═══ PROVIDED TEXT ═══
No doubt you got the view correct. I can see the lighthouse in FI Sound too.

You up for a new pic, I don't recall getting an answer from fallard.


----------



## tempest

https://www.sailnet.com/forums/attachment.php?attachmentid=125928&thumb=1

This should be a softball


----------



## Telesail

The Indians? Virgin Islands with Tortola in the background?


----------



## tempest

Take it Away Telesail!


----------



## Telesail

New Continent. Sufficiently famous place that most will have heard of even if they do not recognize it so need the name of the dock as well as the port...

And this time, even my wife is on board with this one.


----------



## hpeer

Well it’s both of NJ. Probably still in LIS?

Shinicock? On the ocean side?


----------



## Telesail

Different continent...


----------



## hpeer

Telesail said:


> Different continent...


I really gotta update the browser before I post!


----------



## fallard

Sorry folks, but I’ve been away most of the day, so I am just now able to confirm Tempest’s correct and exact call. 

When I checked the image in preview mode, you could make out something on the horizon, which is actually Block Island. But when I checked the reposted image from Tempest, it was too fuzzy to make out anything on the horizon.

I was concerned that the street sign would make it too easy. FWIW, the photo was taken midway between Abbotts and Fords—2 very popular shoreside eateries in Noank


----------



## Zanshin

That looked a lot like France, I know it isn't Antibes, as I lived there for a year, but I checke out Frejus, Cannes, Nice and Saint-Tropez but none of them fit. No courtesy flags can be seen, so perhaps my guess of mediterranean France was wrong after all. Could it be the Capitainerie at Le Havre, France?


----------



## tempest

hmmm. This one is gonna be tricky. Terrain looks pretty flat, somewhere warm ( Stone buildings, clay tile roofs), Big sailing fleet, racers. Looks like it might be a river town. Not a flag to be seen. I too thought the South of France @ 1st. Too bad I'm working tomorrow or I'd work on this puzzle. ;-)
═══ DATASET RECORDS ═══
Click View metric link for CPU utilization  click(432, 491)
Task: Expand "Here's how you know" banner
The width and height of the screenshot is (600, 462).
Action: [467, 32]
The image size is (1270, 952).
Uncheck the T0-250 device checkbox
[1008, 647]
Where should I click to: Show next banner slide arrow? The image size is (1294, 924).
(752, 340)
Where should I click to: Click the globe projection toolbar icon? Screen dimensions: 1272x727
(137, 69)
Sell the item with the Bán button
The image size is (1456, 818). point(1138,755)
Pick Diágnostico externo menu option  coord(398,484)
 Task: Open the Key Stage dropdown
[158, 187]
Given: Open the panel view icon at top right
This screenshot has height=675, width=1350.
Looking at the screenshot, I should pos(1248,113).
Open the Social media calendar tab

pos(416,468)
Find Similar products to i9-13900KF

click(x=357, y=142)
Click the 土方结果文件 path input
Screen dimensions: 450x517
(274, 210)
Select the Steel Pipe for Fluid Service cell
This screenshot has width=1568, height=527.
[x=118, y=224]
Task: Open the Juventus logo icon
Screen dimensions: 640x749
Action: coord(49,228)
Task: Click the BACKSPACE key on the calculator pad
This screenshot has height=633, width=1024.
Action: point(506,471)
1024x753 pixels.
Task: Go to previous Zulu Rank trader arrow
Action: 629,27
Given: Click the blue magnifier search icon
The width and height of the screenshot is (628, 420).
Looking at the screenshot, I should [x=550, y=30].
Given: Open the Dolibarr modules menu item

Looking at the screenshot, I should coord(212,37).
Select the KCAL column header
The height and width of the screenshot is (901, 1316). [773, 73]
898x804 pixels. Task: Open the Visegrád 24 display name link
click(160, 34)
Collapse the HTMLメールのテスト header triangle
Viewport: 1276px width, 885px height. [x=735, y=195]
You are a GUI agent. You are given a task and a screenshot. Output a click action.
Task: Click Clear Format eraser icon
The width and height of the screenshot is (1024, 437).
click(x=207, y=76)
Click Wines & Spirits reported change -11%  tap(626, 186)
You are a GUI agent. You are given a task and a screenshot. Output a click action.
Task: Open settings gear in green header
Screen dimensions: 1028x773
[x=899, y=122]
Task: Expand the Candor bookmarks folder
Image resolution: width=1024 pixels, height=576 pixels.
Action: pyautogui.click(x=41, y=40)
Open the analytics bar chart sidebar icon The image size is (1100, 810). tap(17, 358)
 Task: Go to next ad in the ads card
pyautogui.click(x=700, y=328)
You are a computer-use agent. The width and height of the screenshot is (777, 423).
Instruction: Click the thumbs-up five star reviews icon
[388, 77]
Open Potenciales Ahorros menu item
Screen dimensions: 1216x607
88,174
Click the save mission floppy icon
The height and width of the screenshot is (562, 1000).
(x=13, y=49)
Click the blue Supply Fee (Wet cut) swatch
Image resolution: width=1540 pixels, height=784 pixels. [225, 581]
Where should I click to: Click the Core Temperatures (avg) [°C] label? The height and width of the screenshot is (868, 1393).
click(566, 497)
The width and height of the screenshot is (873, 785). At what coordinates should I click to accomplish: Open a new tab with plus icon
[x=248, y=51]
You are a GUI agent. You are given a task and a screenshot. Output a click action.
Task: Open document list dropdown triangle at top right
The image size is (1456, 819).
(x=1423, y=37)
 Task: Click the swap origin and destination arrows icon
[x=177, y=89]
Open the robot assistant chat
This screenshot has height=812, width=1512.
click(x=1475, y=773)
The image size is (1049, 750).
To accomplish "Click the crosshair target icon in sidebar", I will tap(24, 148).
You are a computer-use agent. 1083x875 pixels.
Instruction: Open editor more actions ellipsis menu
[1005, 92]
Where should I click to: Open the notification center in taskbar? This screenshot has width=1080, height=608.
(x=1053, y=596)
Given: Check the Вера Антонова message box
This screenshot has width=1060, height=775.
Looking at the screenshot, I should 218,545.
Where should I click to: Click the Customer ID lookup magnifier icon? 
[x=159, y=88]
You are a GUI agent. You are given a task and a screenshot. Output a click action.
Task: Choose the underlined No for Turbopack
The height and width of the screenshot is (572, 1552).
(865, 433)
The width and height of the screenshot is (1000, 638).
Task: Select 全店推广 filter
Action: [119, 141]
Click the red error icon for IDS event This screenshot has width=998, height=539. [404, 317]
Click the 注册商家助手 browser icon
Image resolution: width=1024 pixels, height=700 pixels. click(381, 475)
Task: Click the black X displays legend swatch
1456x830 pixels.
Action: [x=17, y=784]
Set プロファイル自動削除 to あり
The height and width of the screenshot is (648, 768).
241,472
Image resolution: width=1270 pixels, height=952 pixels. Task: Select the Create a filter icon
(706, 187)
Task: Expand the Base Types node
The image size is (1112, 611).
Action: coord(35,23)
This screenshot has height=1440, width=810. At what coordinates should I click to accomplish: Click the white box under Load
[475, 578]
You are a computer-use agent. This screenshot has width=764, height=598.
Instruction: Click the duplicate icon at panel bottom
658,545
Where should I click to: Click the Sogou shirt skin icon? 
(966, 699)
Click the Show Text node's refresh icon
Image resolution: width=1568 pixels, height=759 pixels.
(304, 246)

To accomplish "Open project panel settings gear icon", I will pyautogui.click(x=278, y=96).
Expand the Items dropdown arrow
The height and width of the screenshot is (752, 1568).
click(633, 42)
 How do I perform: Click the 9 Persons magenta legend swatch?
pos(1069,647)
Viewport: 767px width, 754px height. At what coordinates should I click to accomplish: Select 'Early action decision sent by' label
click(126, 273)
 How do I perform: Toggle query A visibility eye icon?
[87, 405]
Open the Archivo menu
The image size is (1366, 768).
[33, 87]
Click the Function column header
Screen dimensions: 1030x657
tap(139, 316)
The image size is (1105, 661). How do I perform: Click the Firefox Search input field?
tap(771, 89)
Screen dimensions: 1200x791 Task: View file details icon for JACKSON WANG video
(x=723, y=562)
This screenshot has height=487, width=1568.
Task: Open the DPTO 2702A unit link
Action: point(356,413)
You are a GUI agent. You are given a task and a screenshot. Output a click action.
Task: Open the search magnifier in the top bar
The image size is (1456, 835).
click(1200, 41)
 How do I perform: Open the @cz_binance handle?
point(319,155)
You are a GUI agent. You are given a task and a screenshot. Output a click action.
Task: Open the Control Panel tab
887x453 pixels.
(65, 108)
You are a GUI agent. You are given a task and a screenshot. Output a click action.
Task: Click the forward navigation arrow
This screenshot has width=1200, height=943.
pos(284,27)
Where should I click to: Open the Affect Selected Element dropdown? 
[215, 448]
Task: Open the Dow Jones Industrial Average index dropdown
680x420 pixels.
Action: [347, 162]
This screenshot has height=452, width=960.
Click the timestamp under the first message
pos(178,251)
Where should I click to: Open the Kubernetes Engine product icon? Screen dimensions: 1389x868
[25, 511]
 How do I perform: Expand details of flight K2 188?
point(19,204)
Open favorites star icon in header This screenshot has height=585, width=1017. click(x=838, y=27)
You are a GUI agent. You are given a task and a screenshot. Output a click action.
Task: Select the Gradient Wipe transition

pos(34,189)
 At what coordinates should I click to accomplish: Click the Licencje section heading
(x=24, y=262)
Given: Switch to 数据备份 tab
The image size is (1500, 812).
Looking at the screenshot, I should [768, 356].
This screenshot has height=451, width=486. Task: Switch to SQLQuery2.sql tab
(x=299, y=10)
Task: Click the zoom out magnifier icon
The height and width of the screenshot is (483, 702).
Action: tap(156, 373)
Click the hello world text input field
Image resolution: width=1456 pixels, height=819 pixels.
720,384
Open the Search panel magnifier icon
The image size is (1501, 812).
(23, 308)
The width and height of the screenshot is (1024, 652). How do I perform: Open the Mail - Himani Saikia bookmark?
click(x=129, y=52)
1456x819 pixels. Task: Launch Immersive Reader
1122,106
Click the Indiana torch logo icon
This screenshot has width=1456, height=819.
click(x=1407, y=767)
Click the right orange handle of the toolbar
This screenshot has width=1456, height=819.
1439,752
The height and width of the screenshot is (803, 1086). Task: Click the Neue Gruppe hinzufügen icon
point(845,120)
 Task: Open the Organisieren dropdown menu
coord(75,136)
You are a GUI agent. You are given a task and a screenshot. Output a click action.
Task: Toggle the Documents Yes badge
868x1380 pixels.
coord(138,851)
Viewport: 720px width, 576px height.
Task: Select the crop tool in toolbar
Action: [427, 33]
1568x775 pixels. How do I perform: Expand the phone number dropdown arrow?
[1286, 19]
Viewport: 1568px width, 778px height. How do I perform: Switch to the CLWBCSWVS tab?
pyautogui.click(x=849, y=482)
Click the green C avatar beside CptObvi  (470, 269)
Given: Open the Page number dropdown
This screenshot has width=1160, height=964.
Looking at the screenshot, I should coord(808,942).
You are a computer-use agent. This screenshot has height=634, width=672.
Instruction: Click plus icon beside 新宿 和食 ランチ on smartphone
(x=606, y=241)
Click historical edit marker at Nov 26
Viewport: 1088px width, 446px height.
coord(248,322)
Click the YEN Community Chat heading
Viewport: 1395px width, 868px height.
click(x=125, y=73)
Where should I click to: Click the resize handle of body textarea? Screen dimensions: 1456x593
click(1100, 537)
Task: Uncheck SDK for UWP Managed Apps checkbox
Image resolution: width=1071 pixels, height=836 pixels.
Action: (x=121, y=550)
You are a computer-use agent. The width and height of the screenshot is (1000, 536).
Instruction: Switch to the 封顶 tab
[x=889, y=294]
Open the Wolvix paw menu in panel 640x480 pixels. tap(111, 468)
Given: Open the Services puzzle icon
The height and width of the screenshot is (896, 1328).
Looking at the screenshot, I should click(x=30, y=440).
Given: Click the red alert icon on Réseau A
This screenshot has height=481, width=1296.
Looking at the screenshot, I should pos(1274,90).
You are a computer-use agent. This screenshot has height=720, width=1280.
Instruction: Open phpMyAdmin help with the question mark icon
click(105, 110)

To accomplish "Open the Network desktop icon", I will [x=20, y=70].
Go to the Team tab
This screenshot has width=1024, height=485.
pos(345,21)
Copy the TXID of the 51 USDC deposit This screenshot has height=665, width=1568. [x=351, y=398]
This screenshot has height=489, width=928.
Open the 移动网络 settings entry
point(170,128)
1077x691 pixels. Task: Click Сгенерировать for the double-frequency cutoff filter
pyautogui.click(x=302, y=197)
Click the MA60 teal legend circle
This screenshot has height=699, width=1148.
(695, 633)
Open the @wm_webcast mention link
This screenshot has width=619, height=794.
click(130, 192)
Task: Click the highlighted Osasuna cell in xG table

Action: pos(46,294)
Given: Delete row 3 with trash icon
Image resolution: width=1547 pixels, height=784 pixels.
═══
__WHAT YOU NEED TO DO__.
1. Why does Telesail, posting in the sailing forum thread, ask for the name of the dock as well as the port? Answer in one to three sentences.
2. In the entries, swap "floppy" for "disk" across everything from the line containing "Open Potenciales Ahorros menu item" down to the line containing "click(566, 497)", changing nothing else. Return only those lines.

__SOLUTIONS BY TASK__.
1. Telesail says the place is famous enough that most people will have heard of it, even if they don't recognize it. Naming the port alone would therefore be too easy, so the dock has to be named too.

2.
Open Potenciales Ahorros menu item
Screen dimensions: 1216x607
88,174
Click the save mission disk icon
The height and width of the screenshot is (562, 1000).
(x=13, y=49)
Click the blue Supply Fee (Wet cut) swatch
Image resolution: width=1540 pixels, height=784 pixels. [225, 581]
Where should I click to: Click the Core Temperatures (avg) [°C] label? The height and width of the screenshot is (868, 1393).
click(566, 497)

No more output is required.